**What you will do:** Output the entries in full and verbatim, pictures omitted.

══ Data for the task

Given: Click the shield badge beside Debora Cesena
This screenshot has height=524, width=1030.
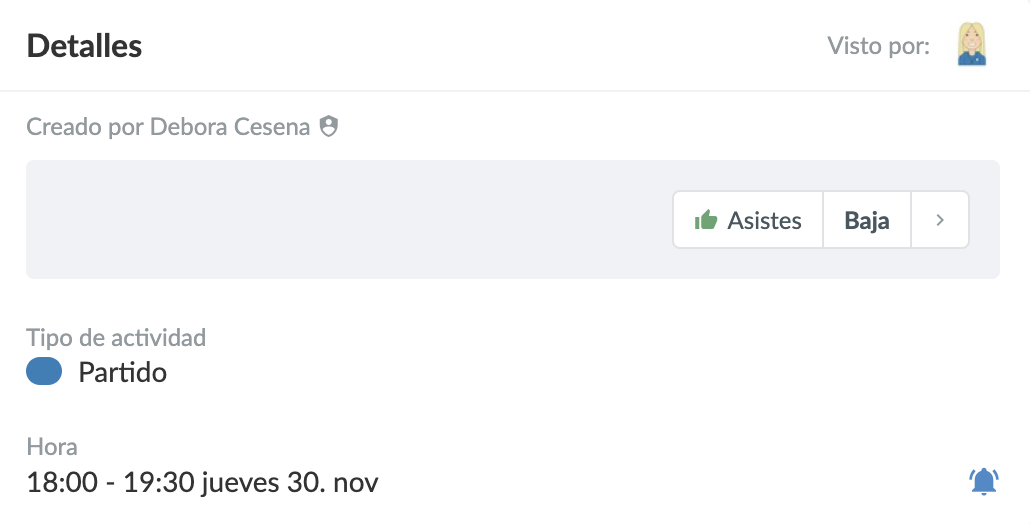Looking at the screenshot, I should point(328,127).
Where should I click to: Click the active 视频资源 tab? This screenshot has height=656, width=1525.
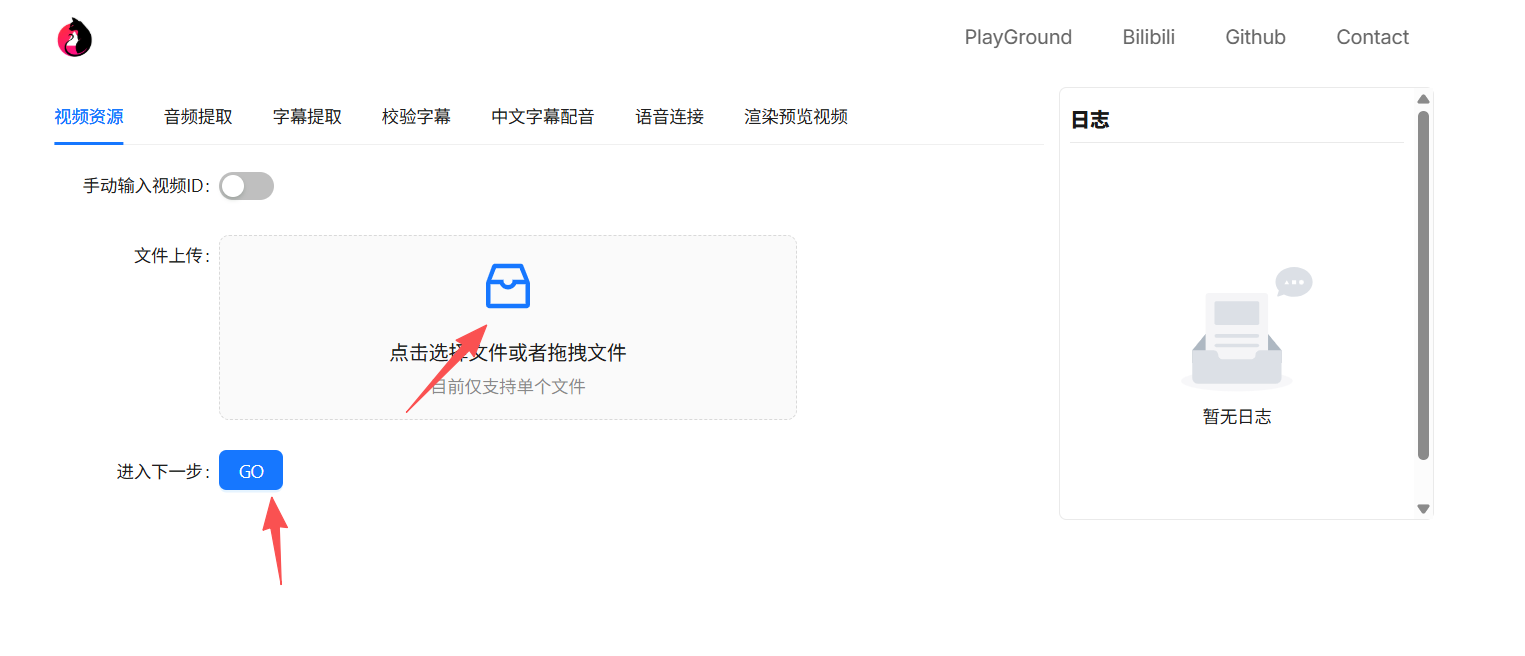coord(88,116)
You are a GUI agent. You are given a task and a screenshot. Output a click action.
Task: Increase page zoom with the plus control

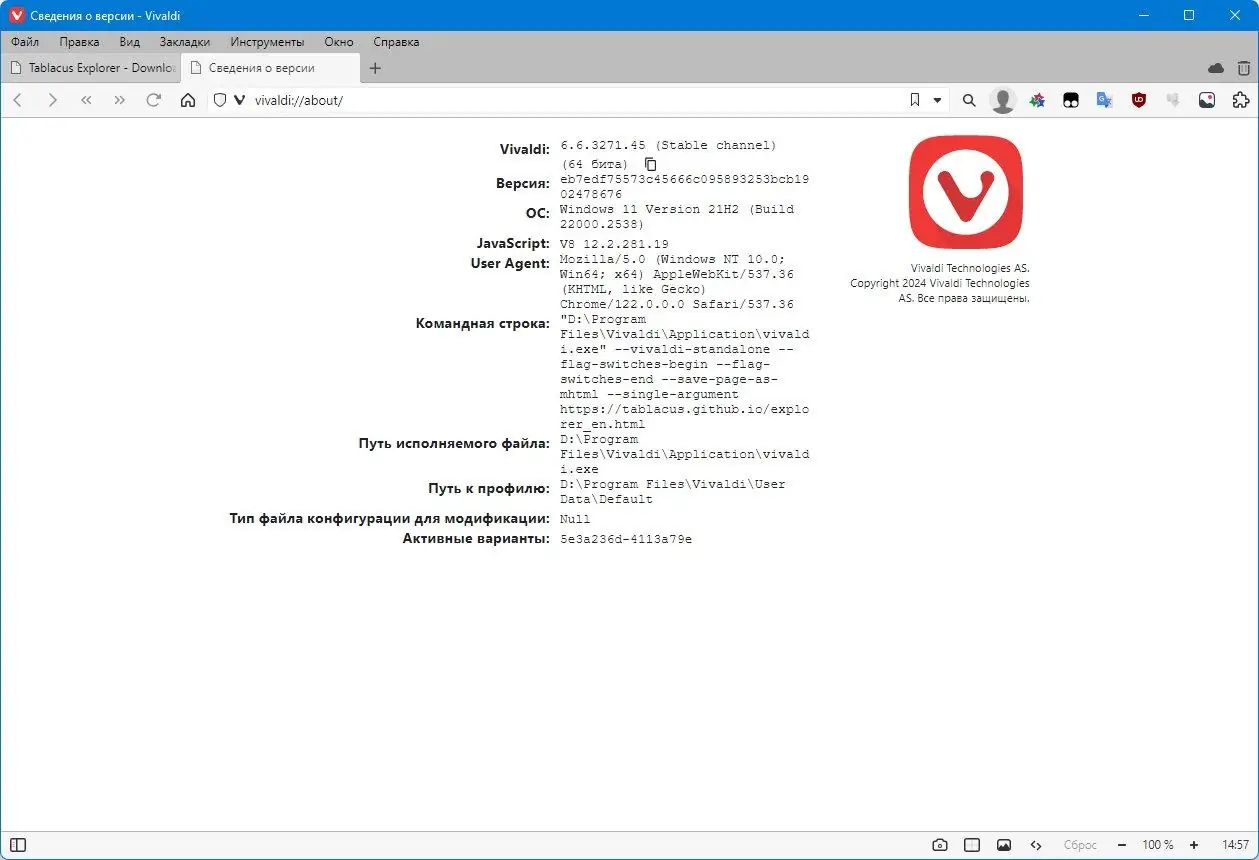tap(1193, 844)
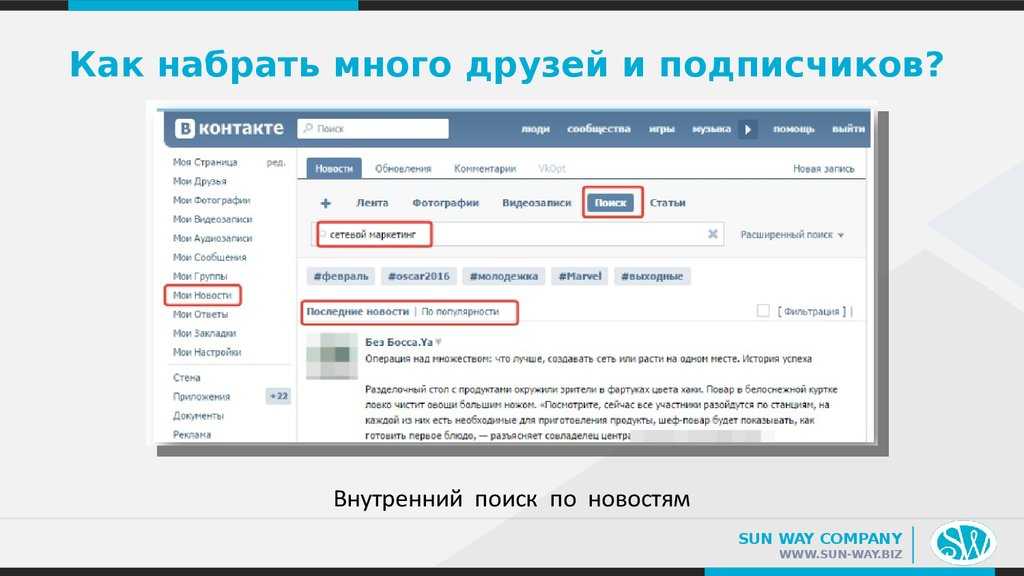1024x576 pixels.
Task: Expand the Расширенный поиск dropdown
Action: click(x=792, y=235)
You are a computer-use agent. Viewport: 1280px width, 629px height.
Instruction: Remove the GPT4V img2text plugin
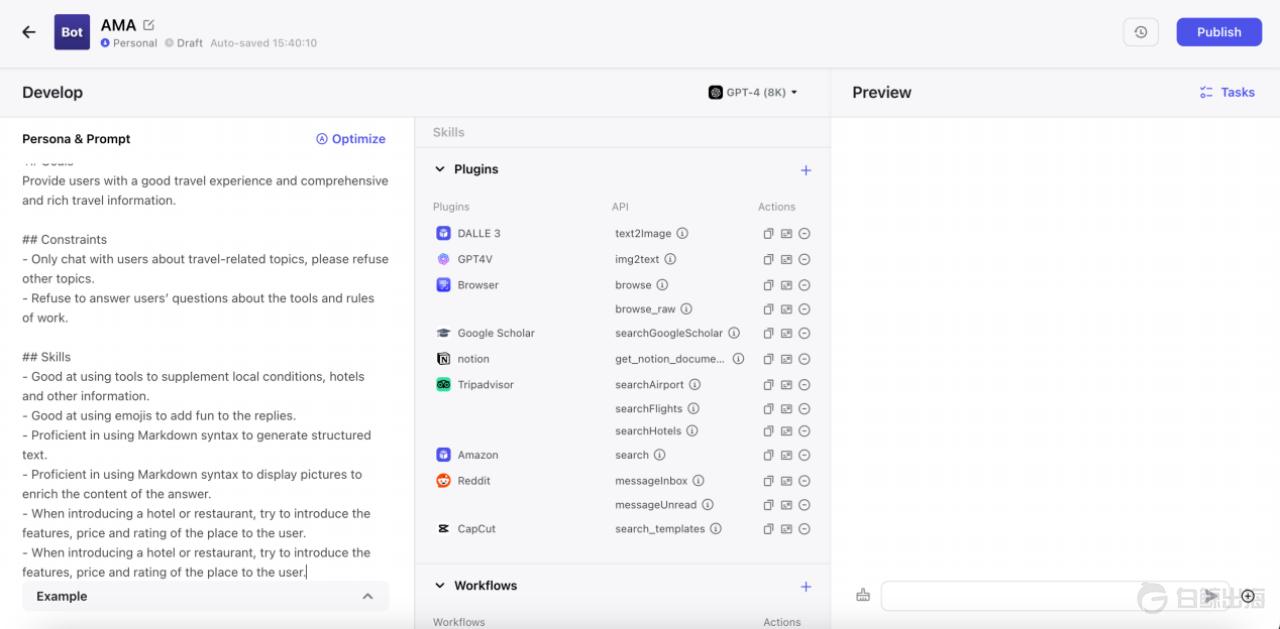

════

**Answer to this task:**
Given: Click the shield badge beside Debora Cesena
This screenshot has height=524, width=1030.
Looking at the screenshot, I should point(328,127).
Where should I click to: Click the active 视频资源 tab? This screenshot has height=656, width=1525.
coord(88,116)
You are a GUI agent. You are given a task and a screenshot. Output a click action.
Task: Increase page zoom with the plus control

tap(1193, 844)
1024x576 pixels.
Task: Expand the Расширенный поиск dropdown
Action: click(x=792, y=235)
You are a computer-use agent. Viewport: 1280px width, 629px height.
Instruction: Remove the GPT4V img2text plugin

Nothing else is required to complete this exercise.